La reflexión de cierre del año 2025 sobre la política cultural en el Alt Empordà concluye que la cultura debe ser vista como un sistema esencial para comprender, cohesionar y proyectar el territorio, superando la visión de actividad complementaria. Estas doce líneas maestras buscan traducir el discurso de los derechos culturales en acciones concretas y políticas públicas.
Sin cultura, la democracia se empequeñece. La cultura ha sido un espacio para el pensamiento crítico, para la duda creativa y para la escucha profunda en un año lleno de tensiones globales.
Entre los puntos destacados, se señala que la cultura es un derecho irrenunciable que exige políticas valientes, financiación adecuada y corresponsabilidad real entre administraciones y comunidad. También se enfatiza la necesidad de que los equipamientos culturales funcionen como ágoras que inviten a cocrear y participar, y no como "islas" aisladas.
La agenda de 2026 también debe abordar la conciliación entre tradición e innovación, utilizando la memoria como motor de creatividad. Además, se considera crucial la alianza entre educación y cultura, promoviendo la colaboración entre centros educativos, museos, bibliotecas y artistas como una apuesta de país para reforzar el currículo por situaciones de aprendizaje.

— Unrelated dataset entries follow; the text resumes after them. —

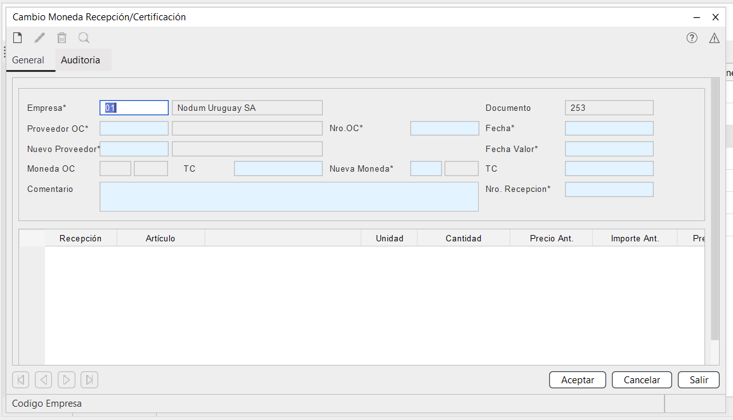Click the Search magnifier toolbar icon
733x420 pixels.
pyautogui.click(x=84, y=38)
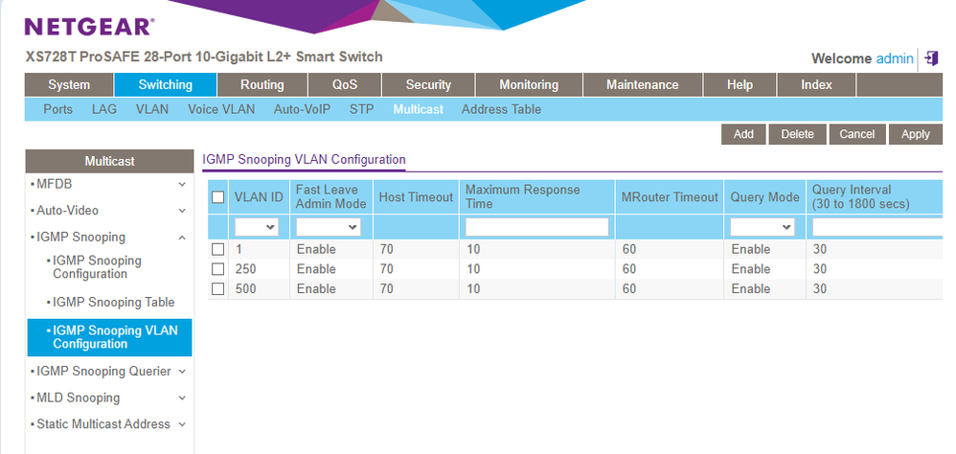The width and height of the screenshot is (956, 454).
Task: Open the Security tab
Action: pos(428,85)

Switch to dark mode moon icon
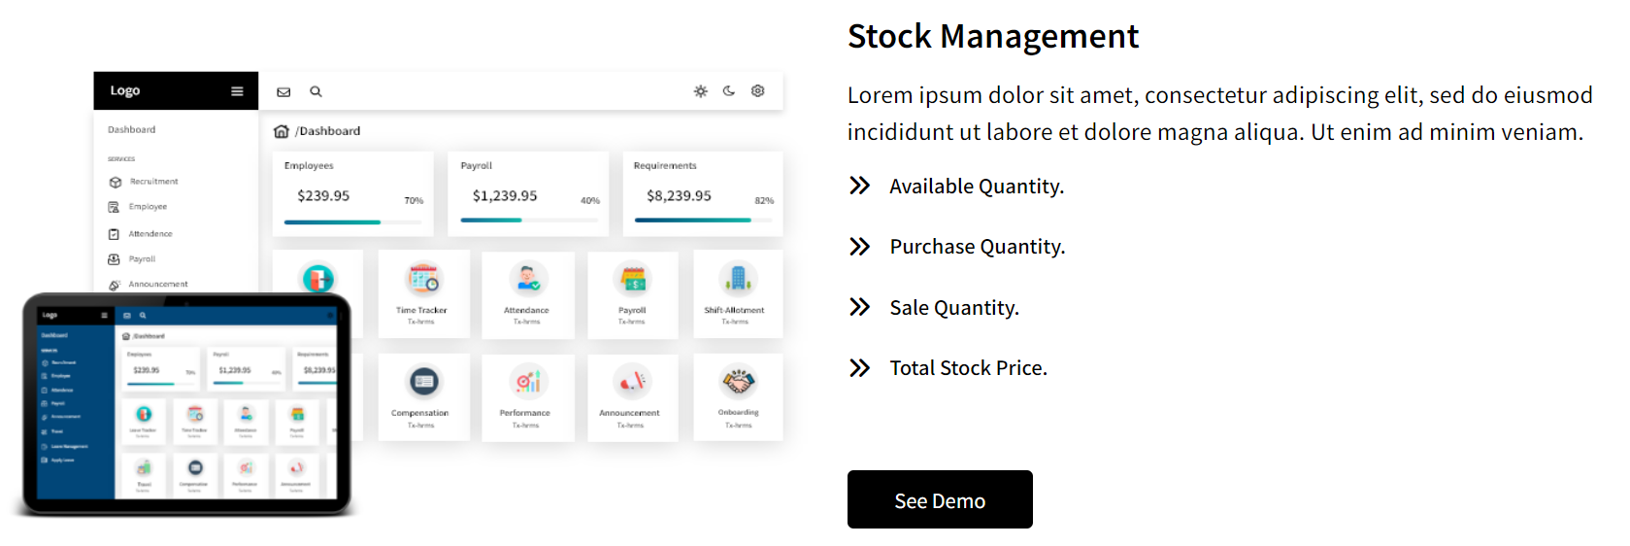(x=729, y=91)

Finalmente, se destaca la importancia de la mirada de periferia, asegurando que los pueblos pequeños y los barrios invisibilizados no queden fuera de las políticas. El futuro cultural, según los expertos, exige sistemas estables y no proyectos puntuales, ya que solo tiene sentido cuando genera un impacto social real, mejorando el bienestar y la convivencia colectiva.